Your task
Output every record again so that it matches the original word for word.

Collected data entries
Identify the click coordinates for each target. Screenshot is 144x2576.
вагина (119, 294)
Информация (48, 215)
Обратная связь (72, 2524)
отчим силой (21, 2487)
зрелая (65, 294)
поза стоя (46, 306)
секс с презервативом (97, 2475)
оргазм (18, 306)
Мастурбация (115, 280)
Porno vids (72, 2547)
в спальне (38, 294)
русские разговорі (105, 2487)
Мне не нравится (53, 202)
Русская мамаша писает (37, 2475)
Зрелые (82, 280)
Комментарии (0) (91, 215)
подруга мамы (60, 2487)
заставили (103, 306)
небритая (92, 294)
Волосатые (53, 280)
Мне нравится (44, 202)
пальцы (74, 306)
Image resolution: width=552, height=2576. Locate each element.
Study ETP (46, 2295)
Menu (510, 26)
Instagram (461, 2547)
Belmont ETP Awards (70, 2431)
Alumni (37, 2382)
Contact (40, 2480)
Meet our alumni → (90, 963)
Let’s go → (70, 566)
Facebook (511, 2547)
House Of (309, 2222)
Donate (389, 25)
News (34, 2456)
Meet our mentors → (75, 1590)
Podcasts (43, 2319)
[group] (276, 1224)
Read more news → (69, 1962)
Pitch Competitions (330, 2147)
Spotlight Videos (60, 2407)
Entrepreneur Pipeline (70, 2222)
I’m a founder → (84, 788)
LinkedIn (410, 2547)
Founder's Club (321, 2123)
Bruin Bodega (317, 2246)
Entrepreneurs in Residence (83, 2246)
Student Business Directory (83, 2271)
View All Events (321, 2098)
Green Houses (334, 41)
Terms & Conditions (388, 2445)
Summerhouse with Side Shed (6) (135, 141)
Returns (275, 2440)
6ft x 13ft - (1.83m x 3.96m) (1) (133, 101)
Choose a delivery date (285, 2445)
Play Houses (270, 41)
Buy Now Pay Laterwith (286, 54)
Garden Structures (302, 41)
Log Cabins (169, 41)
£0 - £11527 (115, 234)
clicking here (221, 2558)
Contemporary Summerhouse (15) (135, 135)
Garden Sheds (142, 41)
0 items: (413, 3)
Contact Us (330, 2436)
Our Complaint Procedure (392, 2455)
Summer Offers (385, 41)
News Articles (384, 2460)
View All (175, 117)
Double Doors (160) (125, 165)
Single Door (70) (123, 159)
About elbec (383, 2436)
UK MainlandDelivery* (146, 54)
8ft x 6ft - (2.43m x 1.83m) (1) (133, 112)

Exercise output
Identify the click coordinates for each target. Screenshot is 144x2576.
вагина (119, 294)
Информация (48, 215)
Обратная связь (72, 2524)
отчим силой (21, 2487)
зрелая (65, 294)
поза стоя (46, 306)
секс с презервативом (97, 2475)
оргазм (18, 306)
Мастурбация (115, 280)
Porno vids (72, 2547)
в спальне (38, 294)
русские разговорі (105, 2487)
Мне не нравится (53, 202)
Русская мамаша писает (37, 2475)
Зрелые (82, 280)
Комментарии (0) (91, 215)
подруга мамы (60, 2487)
заставили (103, 306)
небритая (92, 294)
Волосатые (53, 280)
Мне нравится (44, 202)
пальцы (74, 306)
Image resolution: width=552, height=2576. Locate each element.
Study ETP (46, 2295)
Menu (510, 26)
Instagram (461, 2547)
Belmont ETP Awards (70, 2431)
Alumni (37, 2382)
Contact (40, 2480)
Meet our alumni → (90, 963)
Let’s go → (70, 566)
Facebook (511, 2547)
House Of (309, 2222)
Donate (389, 25)
News (34, 2456)
Meet our mentors → (75, 1590)
Podcasts (43, 2319)
[group] (276, 1224)
Read more news → (69, 1962)
Pitch Competitions (330, 2147)
Spotlight Videos (60, 2407)
Entrepreneur Pipeline (70, 2222)
I’m a founder → (84, 788)
LinkedIn (410, 2547)
Founder's Club (321, 2123)
Bruin Bodega (317, 2246)
Entrepreneurs in Residence (83, 2246)
Student Business Directory (83, 2271)
View All Events (321, 2098)
Green Houses (334, 41)
Terms & Conditions (388, 2445)
Summerhouse with Side Shed (6) (135, 141)
Returns (275, 2440)
6ft x 13ft - (1.83m x 3.96m) (1) (133, 101)
Choose a delivery date (285, 2445)
Play Houses (270, 41)
Buy Now Pay Laterwith (286, 54)
Garden Structures (302, 41)
Log Cabins (169, 41)
£0 - £11527 (115, 234)
clicking here (221, 2558)
Contemporary Summerhouse (15) (135, 135)
Garden Sheds (142, 41)
0 items: (413, 3)
Contact Us (330, 2436)
Our Complaint Procedure (392, 2455)
Summer Offers (385, 41)
News Articles (384, 2460)
View All (175, 117)
Double Doors (160) (125, 165)
Single Door (70) (123, 159)
About elbec (383, 2436)
UK MainlandDelivery* (146, 54)
8ft x 6ft - (2.43m x 1.83m) (1) (133, 112)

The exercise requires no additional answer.